Steve Harris is SVP of products at CloudBees. We asked him what area of the platform he would like to enhance as an EC member. "As boring as it sounds, I am mainly interested in using this position as an opportunity to improve JCP processes. I don't think there is any shortage of energy and ideas around improving the platform, but I do think it's hard for the JCP to harness that energy properly within its current constraints."

He explained, "The JCP has been a very important part of Java's success, providing a structure for the community to work together and a structure for the rules within which Java is formally defined and advanced. But, I think the world has changed more rapidly than the JCP has been able to keep up with," he added. "For example, vendor consolidation has reduced the number of companies competing for stakes in the Java-oriented marketplace. At the same time, developers (the 'new kingmakers!') are much more empowered to make technology decisions that impact the bottom line."

Looking ahead, he sees that the emergence of ubiquitous cloud resources, and 'as-a-service' delivery models have increased the "impedance mismatch" between the JCP and the way people in the Java community are working. "Since the Java developer community is the engine driving a lot of innovation, adoption, and interest," he says, "the JCP needs to find ways to match its value-add to the way developers are working, not the other way around."

The London Java Community (LJC) won re-election as a strong contributor after their election to the EC last year. The LJC has grown to over 2500 members and is the original launch pad of the 'Adopt-a-JSR' program that has gained international support. Most recently, the LJC was a co-winner of the 10th Annual JCP Award for JCP Member/Participant of the Year at JavaOne 2012.

Ben Evans is the primary representative on the EC for LJC. He states, "The LJC is honoured to be re-elected to the JCP Executive Committee. We're looking forward to getting to grips with the challenges that await us over the coming year, particularly with regard to the new version of the JSPA and associated Intellectual Property issues. Through our Adopt-a-JSR and AdoptOpenJDK programmes and other initiatives, we will continue to represent developers' interests, involve and engage with the community at large and work towards an open Java ecosystem where both co-operation and healthy competition are thriving."

Cinterion Wireless Modules

Cinterion Wireless Modules GmbH was spun-off of Siemens Mobile Phones fifteen years ago to push the envelope in Machine-to-Machine (M2M) GSM modules. Today Cinterion is a part of Gemalto N.V., the world leader in digital security. They have worked with the JCP since 2003 and have developed a wide variety of Java modules for M2M and Automotive. They've also developed a vision to help shape the future of the Java platform.
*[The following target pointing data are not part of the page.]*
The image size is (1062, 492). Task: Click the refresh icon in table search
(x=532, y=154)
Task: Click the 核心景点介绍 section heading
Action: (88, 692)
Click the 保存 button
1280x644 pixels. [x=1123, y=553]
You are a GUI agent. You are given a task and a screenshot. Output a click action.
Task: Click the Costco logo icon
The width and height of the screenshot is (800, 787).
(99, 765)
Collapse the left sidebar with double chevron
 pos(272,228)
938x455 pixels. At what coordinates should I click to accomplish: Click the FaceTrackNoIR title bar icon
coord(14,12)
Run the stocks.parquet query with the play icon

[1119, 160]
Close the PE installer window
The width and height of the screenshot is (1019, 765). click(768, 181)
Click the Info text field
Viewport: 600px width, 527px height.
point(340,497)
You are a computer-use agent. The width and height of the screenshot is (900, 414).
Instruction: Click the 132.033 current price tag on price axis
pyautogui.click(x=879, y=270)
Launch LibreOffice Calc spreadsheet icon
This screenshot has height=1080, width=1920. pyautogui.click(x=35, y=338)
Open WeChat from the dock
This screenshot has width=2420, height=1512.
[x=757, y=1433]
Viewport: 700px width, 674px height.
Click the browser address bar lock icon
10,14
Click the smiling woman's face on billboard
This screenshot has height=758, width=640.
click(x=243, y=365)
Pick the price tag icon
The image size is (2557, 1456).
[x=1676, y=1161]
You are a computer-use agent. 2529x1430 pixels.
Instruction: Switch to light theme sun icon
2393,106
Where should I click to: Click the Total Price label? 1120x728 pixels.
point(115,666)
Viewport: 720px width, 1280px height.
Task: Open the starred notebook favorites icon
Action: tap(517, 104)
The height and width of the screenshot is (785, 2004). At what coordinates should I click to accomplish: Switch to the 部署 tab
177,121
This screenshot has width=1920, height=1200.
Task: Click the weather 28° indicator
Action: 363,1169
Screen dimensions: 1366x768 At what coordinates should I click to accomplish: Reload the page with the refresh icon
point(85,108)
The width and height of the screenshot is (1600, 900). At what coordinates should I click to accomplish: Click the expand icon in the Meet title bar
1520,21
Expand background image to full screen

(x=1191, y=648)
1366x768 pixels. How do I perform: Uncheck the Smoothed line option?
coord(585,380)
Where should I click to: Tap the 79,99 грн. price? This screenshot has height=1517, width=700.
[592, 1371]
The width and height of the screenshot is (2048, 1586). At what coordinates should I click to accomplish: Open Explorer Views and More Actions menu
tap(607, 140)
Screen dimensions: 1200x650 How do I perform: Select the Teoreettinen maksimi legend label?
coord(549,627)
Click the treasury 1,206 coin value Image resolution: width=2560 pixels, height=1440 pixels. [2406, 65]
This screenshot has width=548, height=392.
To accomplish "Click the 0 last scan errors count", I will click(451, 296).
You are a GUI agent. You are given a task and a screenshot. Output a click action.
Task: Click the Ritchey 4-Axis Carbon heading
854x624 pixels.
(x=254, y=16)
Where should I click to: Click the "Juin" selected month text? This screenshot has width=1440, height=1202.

"Cinterion is very honored to be part of JCP Executive Committee," says the company's EC representative, Thomas Lampart. He has helped shape Java for M2M for the last ten years. "The need for embedded Java in M2M has dramatically increased in recent years. We would like to see Java as the platform of choice for M2M applications beyond wireless devices in the field, connecting devices to back-end systems, and in general, enabling end-to-enterprise communications. I'm strongly motivated to be part of a team addressing these exciting opportunities."

Now that Thomas has been an EC nominee, candidate, and winner, what has he learned about the JCP's operations, openness, and transparency? "I found the process to be very transparent and well executed," says Thomas. "My contact with the JCP has been very encouraging and I'm looking forward contributing to the JCP in the future."

Everyone Back, Same Time Next Year

Moving forward, this year is unusual: All EC members - ratified and elected - must stand for re-election in October 2013 under the provisions of the JCP 2.9 Process Document.

Remember to join the second hour of the 20 November EC Meeting, which will be open to the public at 15:00 PT.

The annual EC Elections began in October 2000 and provide a way for all JCP members to have a voice in the management of the community process.